*What to do*
Among the records that follow, find the line with "You are a GUI agent. The screenshot is 1280×771." and the line with "709-785-2510 (283, 296)". Set down those lines and all lines between them exactly, without adding anything.

*Records for the exercise*
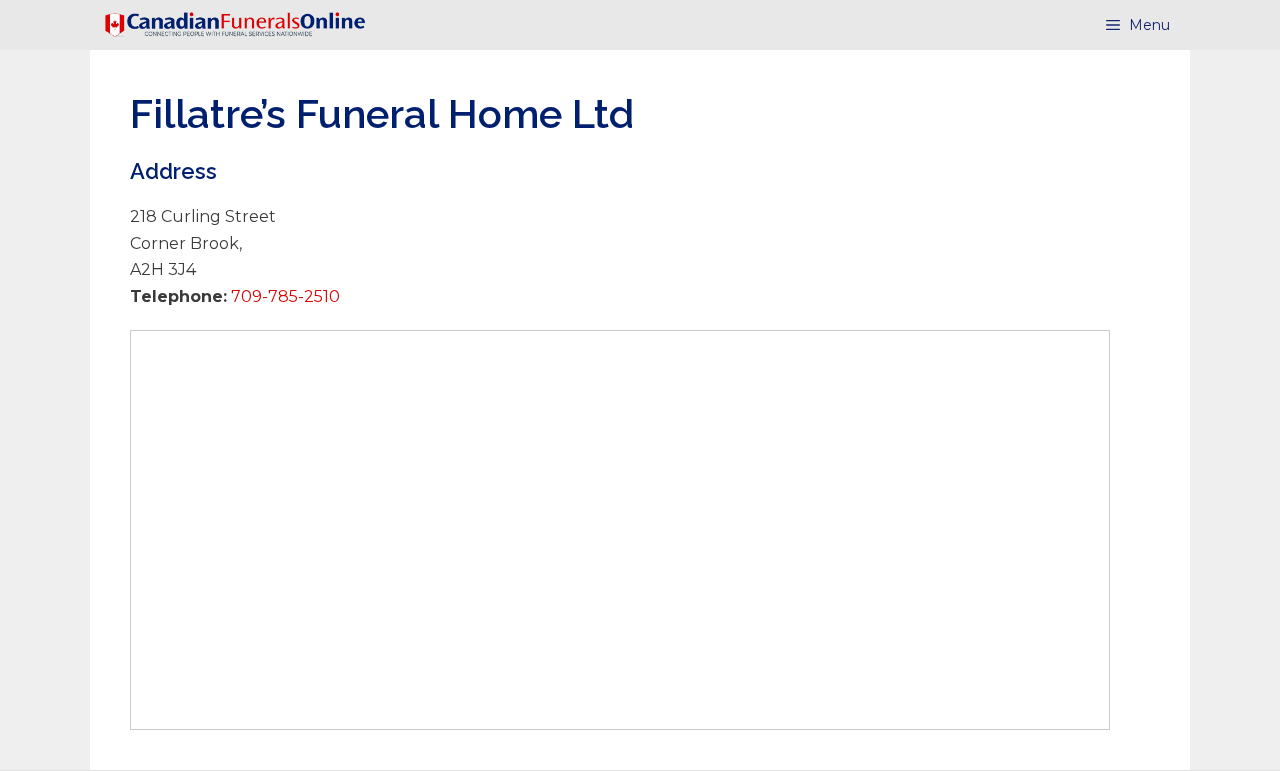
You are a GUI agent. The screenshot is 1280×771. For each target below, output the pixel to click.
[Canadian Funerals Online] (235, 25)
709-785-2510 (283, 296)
* * *
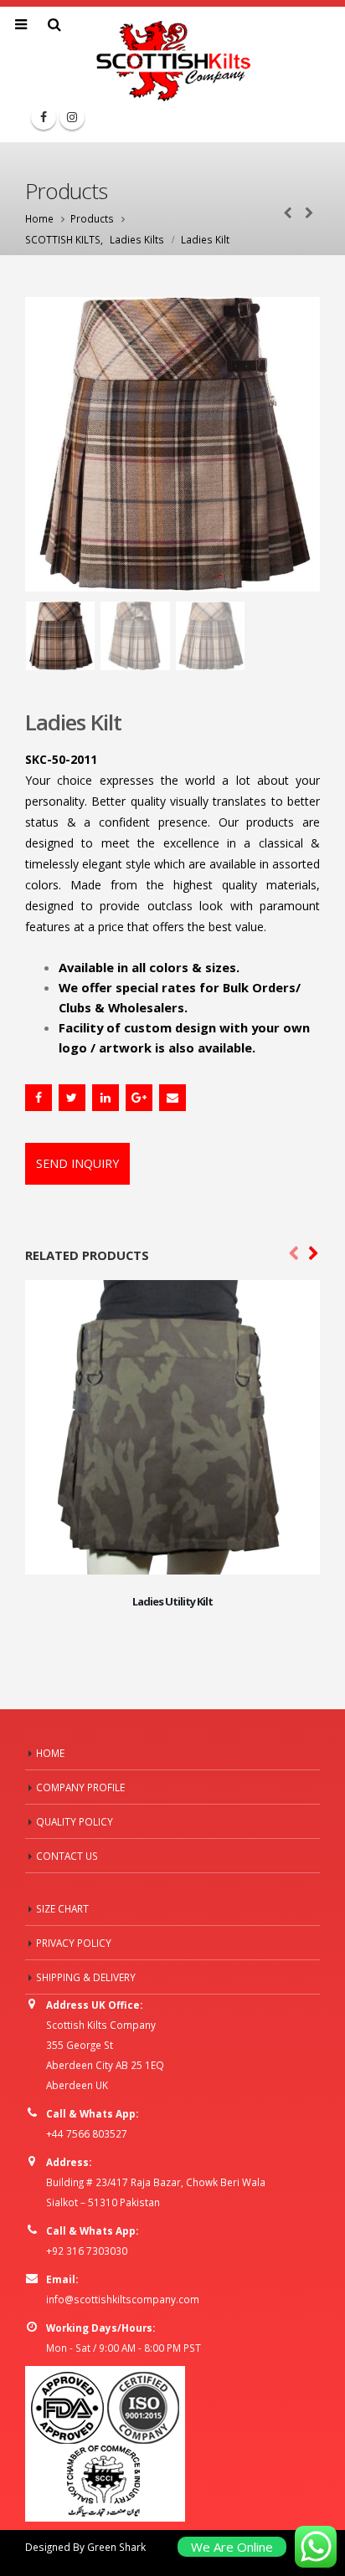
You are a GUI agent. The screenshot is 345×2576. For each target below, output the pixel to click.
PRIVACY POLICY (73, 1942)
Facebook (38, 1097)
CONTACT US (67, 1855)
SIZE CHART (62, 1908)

*Written response*
You are a GUI agent. The screenshot is 1280×771. For each target below, output the pixel to click.
[Canadian Funerals Online] (235, 25)
709-785-2510 (283, 296)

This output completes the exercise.